Digital design strategies for industrial crystallisation development: Considering active pharmaceutical ingredient properties and crystalliser hydrodynamics for process scale up

Academic Institution: University of Strathclyde

Academic Supervisor: Dr Cameron Brown

Industry Partner: Takeda Pharmaceuticals International Co.

PhD Student: TBC

Start Date: January - March 2020


Crystallisation is a complex, multi-phase unit operation used in a wide range of manufacturing industries to achieve separation and purification of products. For the pharmaceutical industry, active pharmaceutical ingredient (API) crystallisation may be regarded as the first step in the formulation process with molecules stabilised within the crystal lattice throughout the subsequent processing steps until the crystal dissolves upon administration to the patient allowing the molecular form of the drug to be absorbed. As a consequence, crystallisation is a critical process step. The pharmaceutical industry is also placing increasing demands on crystallisation, for example, as drug structures become more complex they can be more challenging to crystallise; also, advanced formulations require tighter control of API particle attributes.

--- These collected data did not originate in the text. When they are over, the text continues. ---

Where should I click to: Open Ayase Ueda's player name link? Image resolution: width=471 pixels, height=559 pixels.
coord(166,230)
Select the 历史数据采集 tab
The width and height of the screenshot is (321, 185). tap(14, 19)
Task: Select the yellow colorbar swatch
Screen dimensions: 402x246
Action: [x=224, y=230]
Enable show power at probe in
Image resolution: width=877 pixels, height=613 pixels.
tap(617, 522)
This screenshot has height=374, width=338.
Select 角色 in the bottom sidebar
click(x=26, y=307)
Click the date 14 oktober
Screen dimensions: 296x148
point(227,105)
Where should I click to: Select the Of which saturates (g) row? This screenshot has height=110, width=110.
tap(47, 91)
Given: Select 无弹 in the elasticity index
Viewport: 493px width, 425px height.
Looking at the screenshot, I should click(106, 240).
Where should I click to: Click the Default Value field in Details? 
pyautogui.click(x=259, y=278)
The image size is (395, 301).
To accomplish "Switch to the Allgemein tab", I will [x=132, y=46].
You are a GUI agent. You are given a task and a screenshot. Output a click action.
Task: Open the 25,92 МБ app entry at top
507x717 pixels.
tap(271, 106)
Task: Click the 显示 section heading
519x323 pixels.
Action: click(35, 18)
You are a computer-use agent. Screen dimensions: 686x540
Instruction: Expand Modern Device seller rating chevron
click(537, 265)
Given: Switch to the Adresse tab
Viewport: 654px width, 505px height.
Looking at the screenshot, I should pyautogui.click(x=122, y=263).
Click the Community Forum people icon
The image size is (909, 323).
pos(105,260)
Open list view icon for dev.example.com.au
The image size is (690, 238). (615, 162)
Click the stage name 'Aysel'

Transfer of crystallisation processes from the lab to manufacturing is a complex process involving a number of scale-up and technology transfer steps. As the scale or technology changes, a change in the hydrodynamics can also occur, resulting in an impact on the underlying process mechanisms. However, there are multiple mechanisms that do not all respond in the same manner to a change in scale or technology, nor will the impact be the same for each API being developed. Therefore, process scale-up and/or technology transfer can only be achieved by deeply understanding the interconnection between the API properties, it’s crystallisation behaviour, and the vessel hydrodynamics.

This project between the University of Strathclyde and Takeda Pharmaceutical Company Ltd aims to develop a state of the art multiscale modelling framework from the molecule through to the process vessel, and provide a scale-up and technology transfer strategy from the lab to manufacturing. The impact of this would be the realisation of a digital design for pharmaceutical manufacturing allowing the elimination of unexpected problems and increase process robustness for drug development.